#### [WHAT YOU ARE ASKED TO DO]
Pull out the stretch of the entries below, from the line containing "You are a GUI" through the line containing "(x=155, y=216)", reproducing each line word for word and leaving out the pictures.

#### [DATA PROVIDED]
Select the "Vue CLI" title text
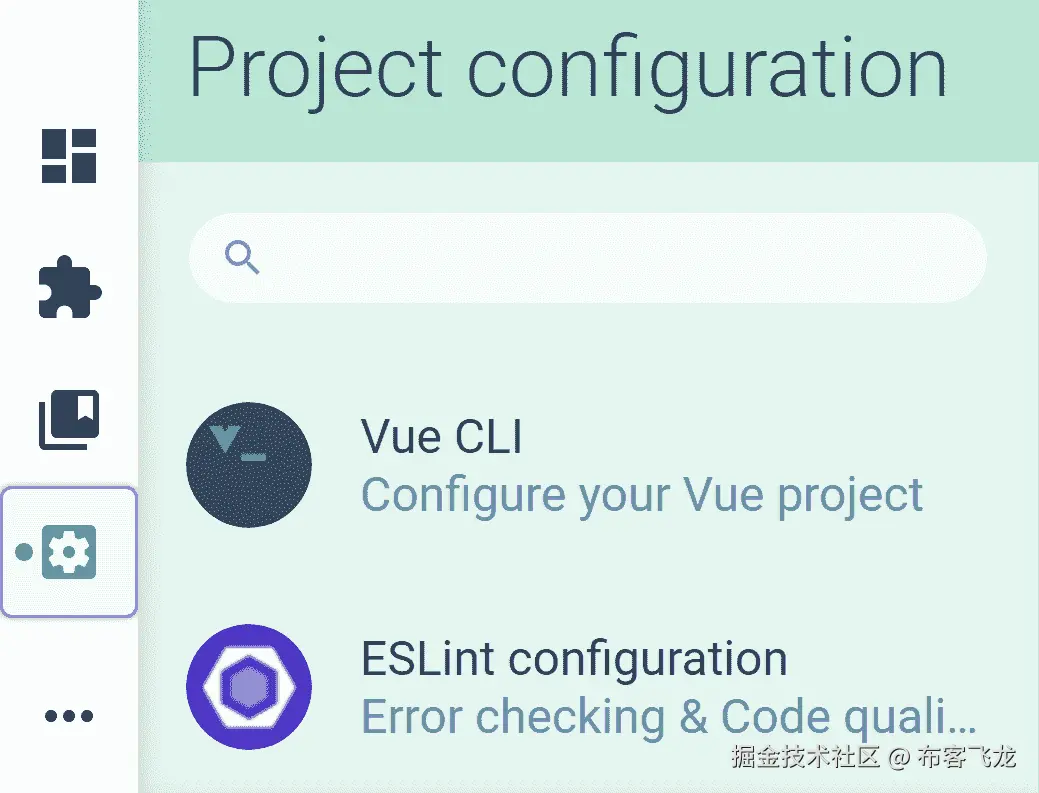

...

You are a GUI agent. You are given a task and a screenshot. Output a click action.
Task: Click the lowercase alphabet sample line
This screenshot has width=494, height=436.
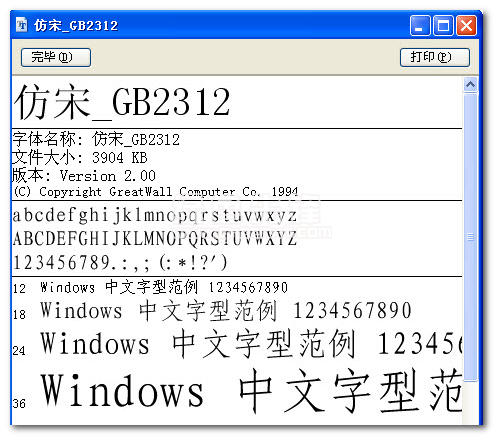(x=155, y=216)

#### [RESULT FOR THIS EXERCISE]
You are a GUI agent. You are given a task and a screenshot. Output a click action.
Task: Click the lowercase alphabet sample line
This screenshot has width=494, height=436.
(x=155, y=216)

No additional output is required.